The move is likely to leave Russia struggling to find alternatives, according to industry experts.

“It’s important to note that semiconductors are not just used for computer processors – they’re required for a range of other functions such as data storage, sensing and signal conversion,” John Lee, director of the East West Futures consulting firm in Germany, told Al Jazeera.

“So the potential impact on Russia’s economy is very severe if the current sanctions coalition can be maintained.”

While supply chain disruptions prompted by COVID – not to mention the ongoing great power competition between the US and China – may cause other countries to reevaluate their dependence on Taiwan, analysts question whether TSMC can be replaced in the foreseeable future.

South Korea’s Samsung, the No. 2 player, comes a very distant second in terms of semiconductor foundry revenue.  Beyond Samsung, United Microelectronics Corporation (UMC), also of Taiwan, vies with GlobalFoundries, of the US, for third place.

‘Cannot be surpassed’

Chien-huei Wu, an associate research fellow at Academia Sinica in Taipei, questioned whether another country could replicate Taiwan’s role, pointing to the island’s special institutions for training semiconductor engineers and TSMC’s 24-hour research and development operations.

“This cannot be surpassed, even compared to Samsung,” Wu said, adding that diversification efforts elsewhere would sooner or later run into pitfalls related to energy costs, labour costs, and the inability to replicate Taiwanese engineers’ efficiency.

Eric Yi-hung Chiou, an associate professor of international relations at National Yang Ming Chiao Tung University in Taipei, concurred.

“It’s not about the money, it’s not about the technology,” Chiou told Al Jazeera. “It’s about the talent. … working five days a week, eight hours a day, that will be very difficult. We have more engineers more willing to sacrifice their private time.”

There is one potential threat to TSMC’s position in the market that security analysts are increasingly talking about – the possibility of Beijing launching an invasion of Taiwan.

With Taiwan’s pro-independence President Tsai Ing-wen now in her second term, Taiwanese political culture becoming more assertive of its distinct democratic identity, and China’s efforts at both cooperation and intimidation falling flat, there is growing speculation Beijing may choose to attempt reunification by force.

Most security analysts believe the likelihood of such a scenario is low in the short term but may increase over time.

Xi Jinping
Chinese President Xi Jinping has described Taiwan’s unification with mainland China as “inevitable” [FILE: Greg Baker/AFP]

Beijing has, in the meantime, sought to claim a greater share of the semiconductor market, though Fuller of the City University of Hong Kong, for one, questions whether or not it will be successful.

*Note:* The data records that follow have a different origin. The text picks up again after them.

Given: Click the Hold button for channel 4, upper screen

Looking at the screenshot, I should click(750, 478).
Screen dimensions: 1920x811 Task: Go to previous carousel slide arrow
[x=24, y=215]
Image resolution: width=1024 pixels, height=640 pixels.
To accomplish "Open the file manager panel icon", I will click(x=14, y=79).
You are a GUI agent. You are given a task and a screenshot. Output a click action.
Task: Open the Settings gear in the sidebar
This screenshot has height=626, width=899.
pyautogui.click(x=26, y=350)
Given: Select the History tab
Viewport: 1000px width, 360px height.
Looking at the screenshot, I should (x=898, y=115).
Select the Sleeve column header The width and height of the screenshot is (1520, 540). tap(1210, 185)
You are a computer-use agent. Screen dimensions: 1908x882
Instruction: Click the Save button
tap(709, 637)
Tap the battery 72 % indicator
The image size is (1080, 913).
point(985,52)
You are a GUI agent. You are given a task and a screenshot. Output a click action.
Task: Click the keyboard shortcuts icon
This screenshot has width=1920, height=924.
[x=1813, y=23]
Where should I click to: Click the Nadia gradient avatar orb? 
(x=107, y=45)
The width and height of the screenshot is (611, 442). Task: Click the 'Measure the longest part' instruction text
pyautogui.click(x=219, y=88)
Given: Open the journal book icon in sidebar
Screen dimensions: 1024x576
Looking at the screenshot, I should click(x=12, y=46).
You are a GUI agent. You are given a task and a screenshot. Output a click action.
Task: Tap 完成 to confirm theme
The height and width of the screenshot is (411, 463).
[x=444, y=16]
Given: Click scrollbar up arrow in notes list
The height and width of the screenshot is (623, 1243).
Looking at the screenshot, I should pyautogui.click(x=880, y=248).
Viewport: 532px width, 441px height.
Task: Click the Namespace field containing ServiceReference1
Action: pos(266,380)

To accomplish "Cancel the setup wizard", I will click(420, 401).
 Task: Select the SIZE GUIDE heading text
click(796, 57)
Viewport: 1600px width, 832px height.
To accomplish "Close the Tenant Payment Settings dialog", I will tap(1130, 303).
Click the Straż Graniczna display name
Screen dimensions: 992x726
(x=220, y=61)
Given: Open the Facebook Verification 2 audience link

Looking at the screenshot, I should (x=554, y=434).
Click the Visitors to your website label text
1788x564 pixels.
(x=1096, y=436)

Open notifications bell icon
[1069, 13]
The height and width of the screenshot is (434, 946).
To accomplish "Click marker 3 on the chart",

Fuller also expressed doubt that it can seize Taiwan’s capacity for semiconductor production by force, even if it successfully suppresses Taiwanese resistance: Facilities such as TSMC’s might be destroyed in such an outcome, and if not, their equipment requires continual servicing, including from the US and partner nations.

But Taiwan’s importance in the semiconductor supply chain would not necessarily offer a “silicon shield” should Beijing decide to invade, according to Lee.

“Most countries are not going to come to Taiwan’s defence against an attack from China on account of Taiwanese firms’ role in the semiconductor supply chain,” he said.

Fuller said semiconductors would be “pretty low down on the priority list for Chinese reasons to attack.”

Such an event would deal a blow to the industry as a whole, inflicting a short-term crunch in supply should operations need to shift from Taiwan to another location such as South Korea.

Taiwan’s annexation would likely also raise major questions about regional security – manufacturers would “need to question if moving capacity to Korea is that safe anyway”, Fuller said.